Alguém, ou uma voz dentro da sua cabeça, disse a Manuel que o avô que morreu em Angola, oito anos antes de ele nascer, lhe deixara o equivalente a 750 mil euros, que a mãe roubou.

– No banco, eu disse: “Faça-me aí a transferência para a minha conta”. E a funcionária olhou para a minha mãe e esta disse que não. E eu: “Oh, mas tinhas dito que sim!”, e fiquei exaltadíssimo e disse coisas…

Mostram-lhe imagem do filme de segurança do banco. Ali está ele, na fotografia, a puxar a mala da mãe.

– Está a reconhecer-se?

– Sim, estava fora de mim.

– Presentemente está em tratamento.

– Continuo em tratamento. É injectável, uma vez por mês.

O médico que o segue em Santa Maria diz que está melhor, está melhor. Vai todas as manhãs para uma associação que trata de casos semelhantes. Tem actividades de concentração e memória.

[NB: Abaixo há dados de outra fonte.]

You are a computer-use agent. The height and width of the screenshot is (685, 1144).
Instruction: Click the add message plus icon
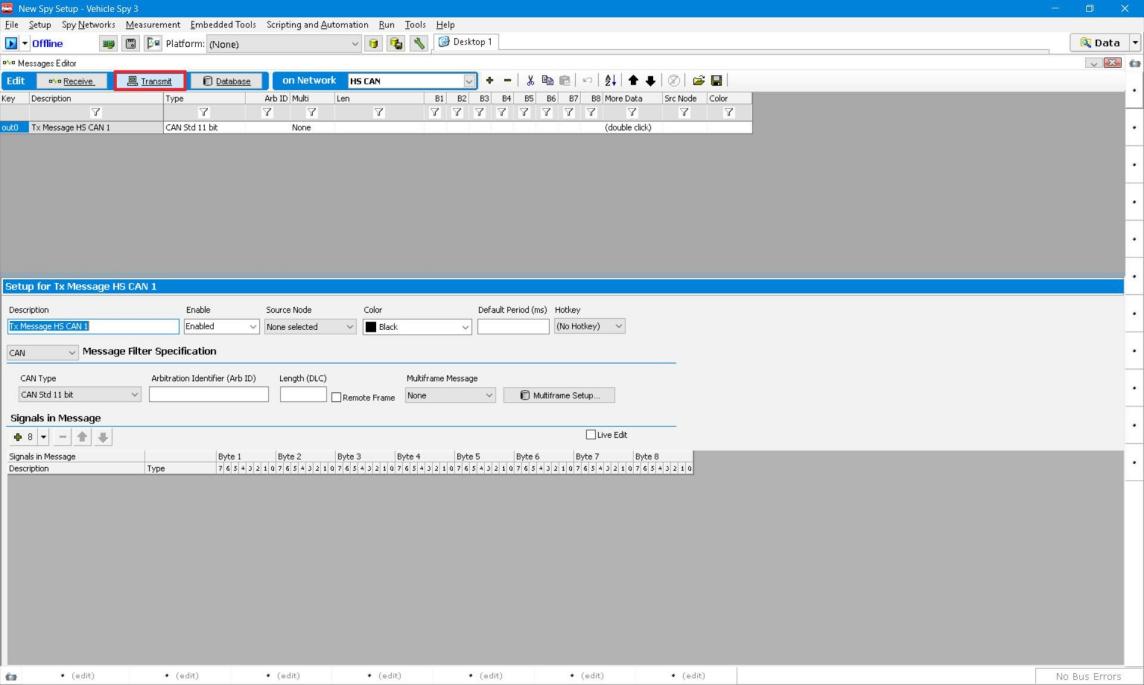(490, 81)
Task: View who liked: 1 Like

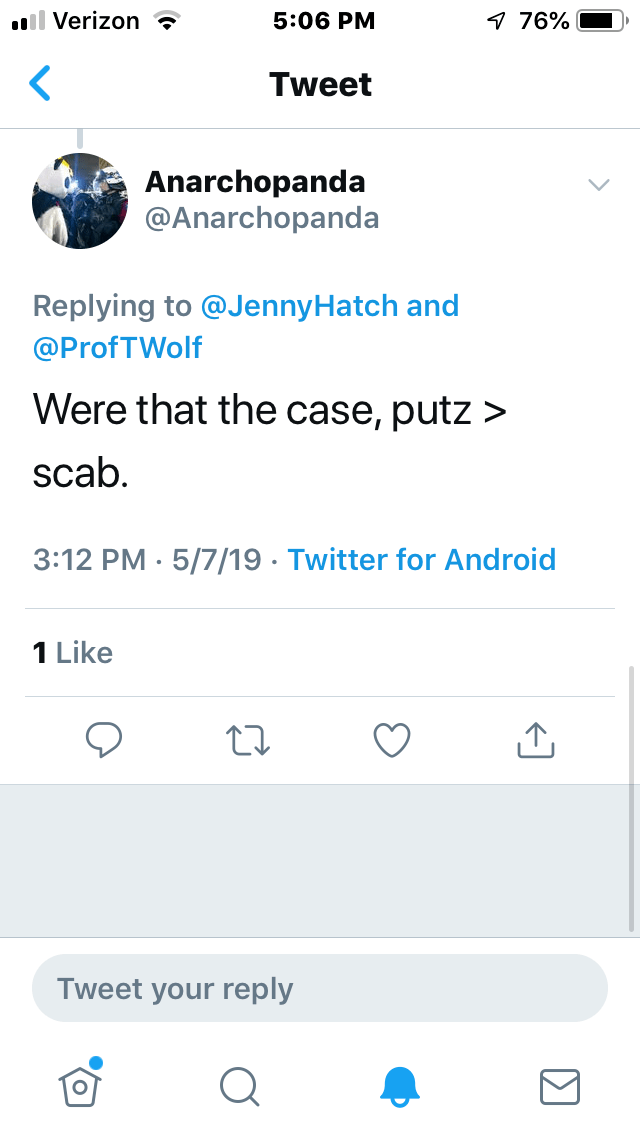Action: point(72,653)
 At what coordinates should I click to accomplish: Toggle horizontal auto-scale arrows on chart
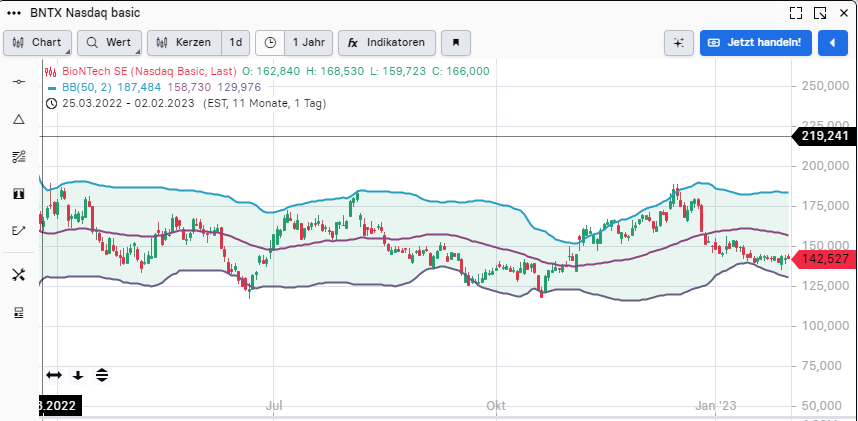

– Oficialmente, tenho o 12.º ano. Estive na universidade, mas desisti de Direito. Foi a pior asneira que fiz na vida.

O resto dos anos nisto. Insultar a mãe, amor da sua existência.

– Não lhe chamei cabra, penso eu.

– A malfadada coca estava adulterada, pronto, disse o juiz.

– Eu penso que sim. Para ter esta atitude…

Chegou a mãe, de bengala.

– Sendo mãe do senhor Manuel, não é obrigada a depor.

Quis falar. O juiz perguntou se desejava que o filho saísse.

– Não. O constrangimento pode ser mais dele do que meu.

– A senhora é psiquiatra.

– Sou.

O juiz, a meio, pediu-lhe autorização para responder também em termos médicos. O filho Manuel foi dado, numa avaliação da esquizofrenia, como “imputável com atenuantes”.

– De vez em quando ele tinha essas crises. Foi-lhe dada a ideia de que teria herdado uma fortuna do avô. Ele imagina, pensa que lhe foi deixada uma herança. É uma espécie de um delírio. Imagina que o dinheiro que eu tenho e uso é dinheiro que lhe pertence. De vez em quando surge esse pensamento como uma convicção. Isso agrava-se quando toma alguma coisa. Porque há aí indivíduos que se aproveitam destas pessoas. Ele diz que tem um amor incondicional por mim. Passada meia hora, é malcriado.

– Quer mantê-lo na sua residência?

– Ele não tem para onde ir. Ninguém está para aturar isto.